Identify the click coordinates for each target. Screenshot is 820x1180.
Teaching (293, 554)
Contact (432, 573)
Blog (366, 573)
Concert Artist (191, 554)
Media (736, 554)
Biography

##############################

## REQUIRED ACTION
Take the listing above and set it down exactly.

## RESPONSE TO THE TASK
Identify the click coordinates for each target. Screenshot is 820x1180.
Teaching (293, 554)
Contact (432, 573)
Blog (366, 573)
Concert Artist (191, 554)
Media (736, 554)
Biography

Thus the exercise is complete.